“Traditionally, there are 16,000 Independence Day shows across this nation,” Julie Heckman, executive director of the American Pyrotechnics Association, said. “And we’re probably looking at about 10% max going forward.”
“People were coming outdoors for the first time and they wanted something to do,” said Bruce Zoldan, CEO of Phantom Fireworks. “And the entertainment is consumer fireworks.”
Compared to 2019, demand for consumer fireworks is up at least 115%. Zoldan said his company was weighing a bankruptcy filing because he didn’t think he could sell any fireworks.
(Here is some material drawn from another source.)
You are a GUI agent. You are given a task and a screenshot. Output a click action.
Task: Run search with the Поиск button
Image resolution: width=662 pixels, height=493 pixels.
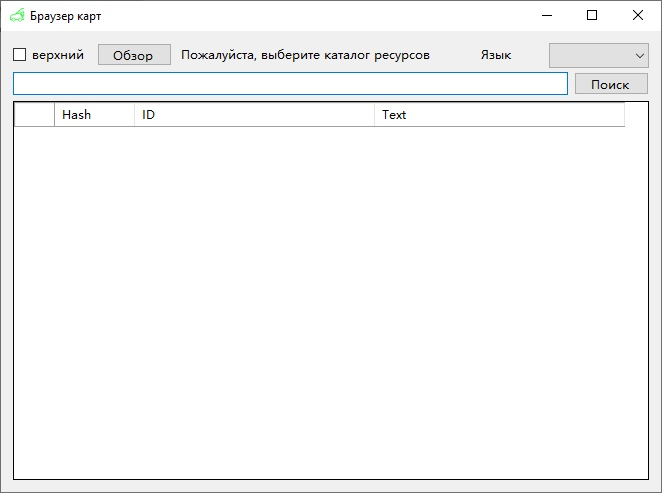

Now, Zoldan, whose consumer fireworks company is among the largest in the United States, said he could play soccer in his 1.2 million square foot distribution center, which was completely full four weeks ago.
“It’s a really bizarre situation that we have one segment of the industry that’s going to have a record-breaking year,” Heckman said, “and the other side of the industry is potentially crippled forever.”
But industry leaders are worried about shortages. China normally ramps up production for fireworks in winter — but this year, the pandemic forced most of the factories to close. Chinese exports fell to essentially zero in January, and in the first four months of 2020, the United States imported 35% fewer fireworks than during the same period in 2019.
Fireworks retailers are now struggling to meet demand. Imports have since rebounded substantially, but it will take time for supplies in stockpiles to even out with demand.
“I think by July 5th, there probably will not be very many fireworks available in the United States until China can start producing again and shipping here,” Zoldan said.